> Text block:
────────────────────

It is the Gospel truth concerning the gift of self, without which the person cannot "fully find himself," which makes possible an appreciation of how profoundly this "sincere gift" is rooted in the gift of God, Creator and Redeemer, and in the "grace of the Holy Spirit" which the celebrant during the Rite of Marriage prays will be "poured out" on the spouses. Without such an "outpouring," it would be very difficult to understand all this and to carry it out as man's vocation. Yet how many people understand this intuitively! Many men and women make this truth their own, coming to discern that only in this truth do they encounter "the Truth and the Life" (Jn 14:6). Without this truth, the life of the spouses and of the family will not succeed in attaining a fully human meaning. . . .

Love is demanding

14. Love is true when it creates the good of persons and of communities; it creates that good and gives it to others. Only the one who is able to be demanding with himself in the name of love can also demand love from others. Love is demanding. It makes demands in all human situations; it is even more demanding in the case of those who are open to the Gospel. Is this not what Christ proclaims in "His" commandment? Nowadays people need to rediscover this demanding love, for it is the truly firm foundation of the family, a foundation able to "endure all things." According to the Apostle, love is not able to "endure all things" if it yields to "jealousies," or if it is "boastful... arrogant or rude." True love, St. Paul teaches, is different: "Love believes all things, hopes all things, endures all things" (1 Cor 13:5-7). This is the very love which "endures all things." At work within it is the power and strength of God Himself, who "is love." (1 Jn 4:8, 16) At work within it is also the power and strength of Christ, the Redeemer of man and Savior of the world. . . .

The hymn to love in the First Letter to the Corinthians remains the Magna Charta of the civilization of love. In this concept, what is important is not so much individual actions (whether selfish or altruistic), so much as the radical acceptance of the understanding of man as a person who "finds himself" by making a sincere gift of self. A gift is, obviously, "for others": this is the most important dimension of the civilization of love.

We thus come to the very heart of the Gospel truth about freedom. The person realizes himself by the exercise of freedom in truth. Freedom cannot be understood as a license to do absolutely anything: it means a gift of self. Even more: it means an interior discipline of the gift. The idea of gift contains not only the free initiative of the subject, but also the aspect of duty. All this is made real in the "communion of persons." We find ourselves again at the very heart of each family. . . .

────────────────────

> Provided data:
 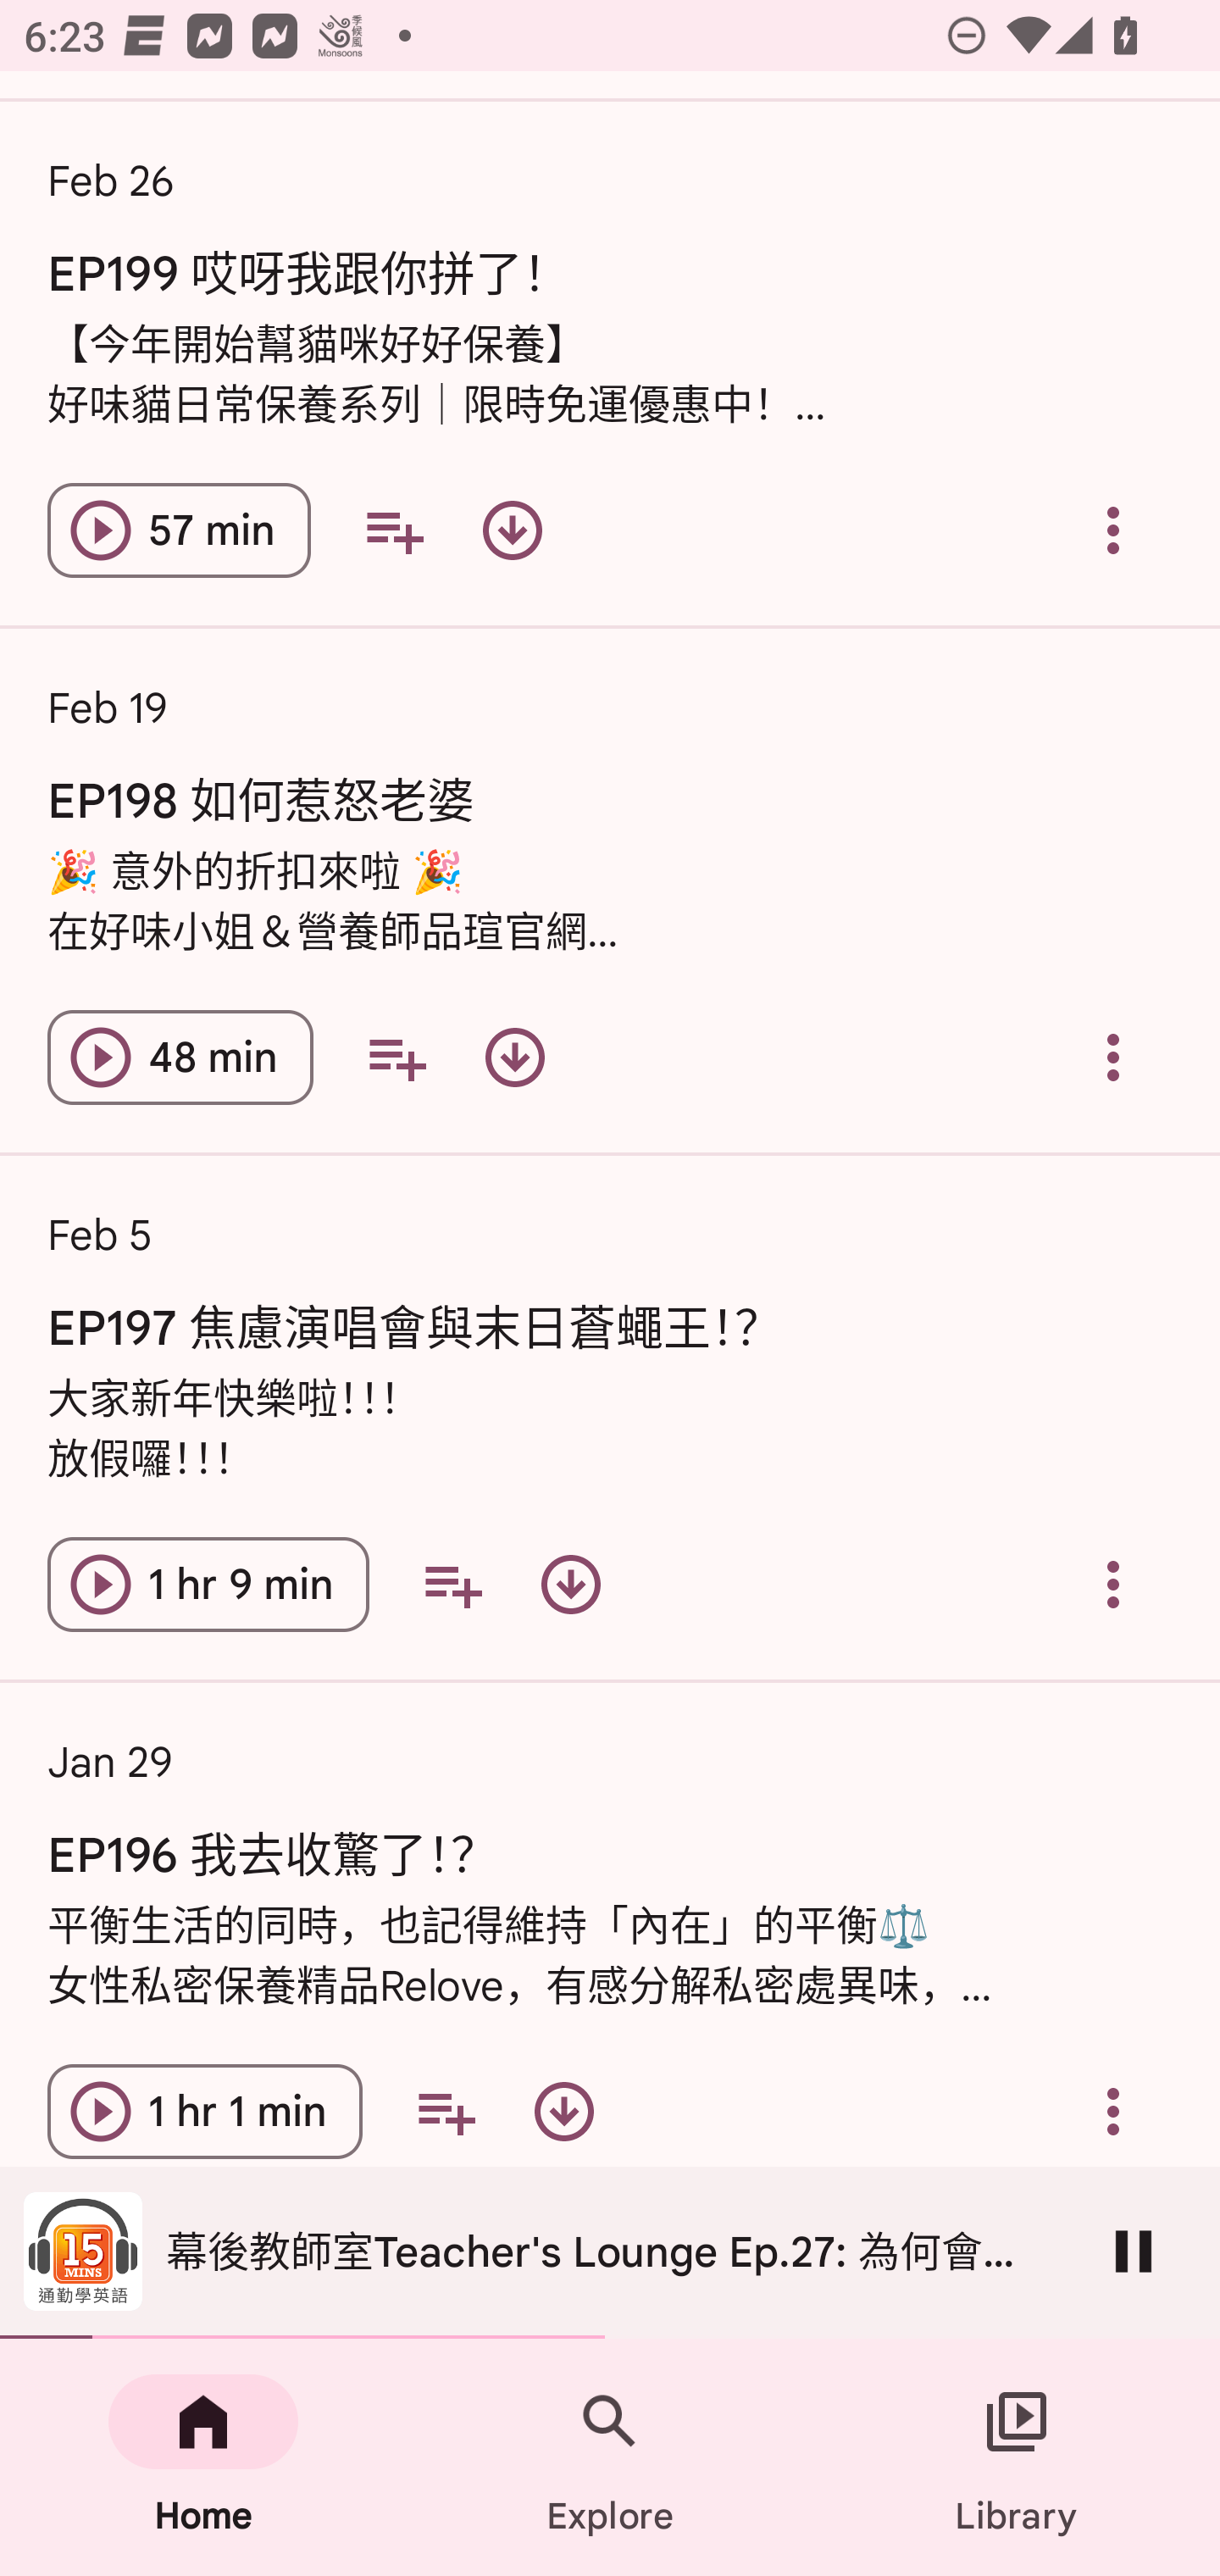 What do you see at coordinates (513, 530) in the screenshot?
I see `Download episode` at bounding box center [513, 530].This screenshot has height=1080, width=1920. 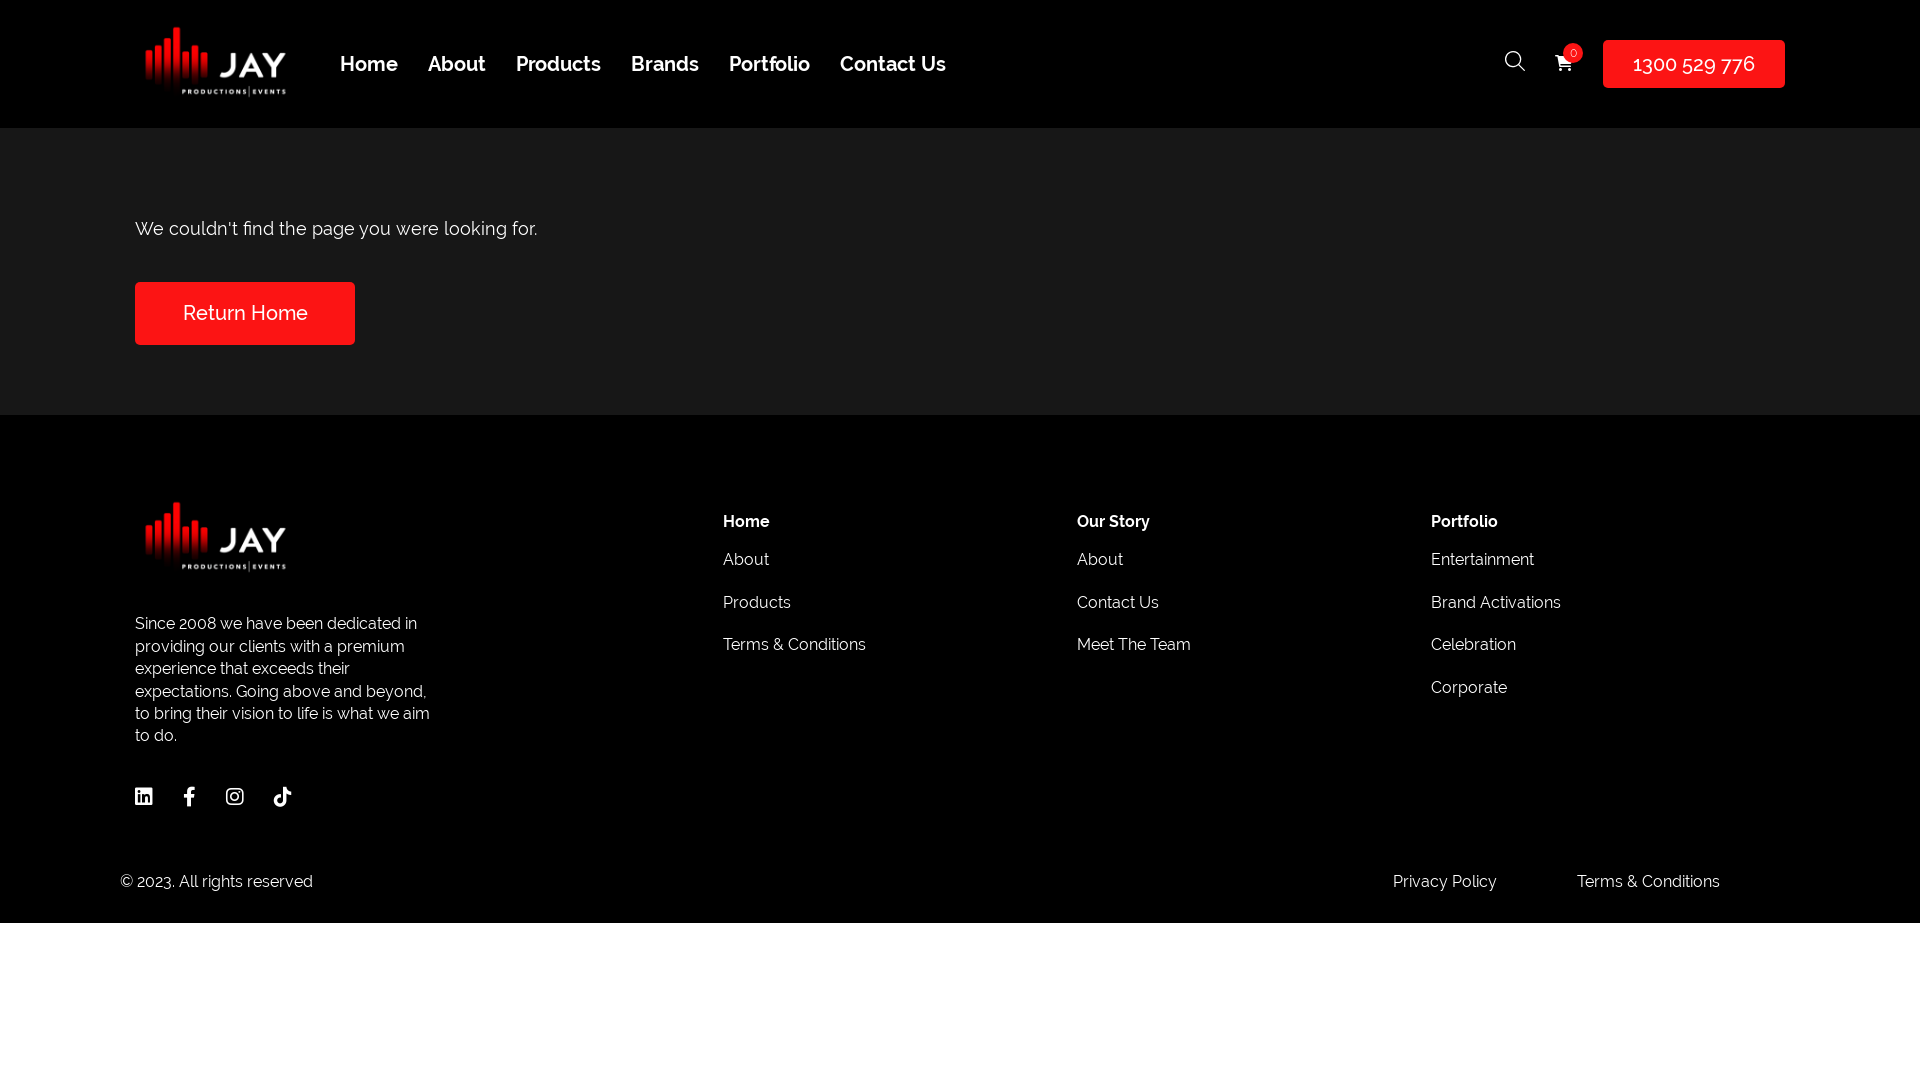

────────────────────

> Problem 1:
In the passage on love and the gift of self, what does the hymn to love in the First Letter to the Corinthians remain?
> Problem 2:
Reproduce word for word the part of the passage on love and the gift of self starting at "It is the Gospel" and ending at "meaning. . . .".

> Written answer 1:
It remains the Magna Charta of the civilization of love.

> Written answer 2:
It is the Gospel truth concerning the gift of self, without which the person cannot "fully find himself," which makes possible an appreciation of how profoundly this "sincere gift" is rooted in the gift of God, Creator and Redeemer, and in the "grace of the Holy Spirit" which the celebrant during the Rite of Marriage prays will be "poured out" on the spouses. Without such an "outpouring," it would be very difficult to understand all this and to carry it out as man's vocation. Yet how many people understand this intuitively! Many men and women make this truth their own, coming to discern that only in this truth do they encounter "the Truth and the Life" (Jn 14:6). Without this truth, the life of the spouses and of the family will not succeed in attaining a fully human meaning. . . .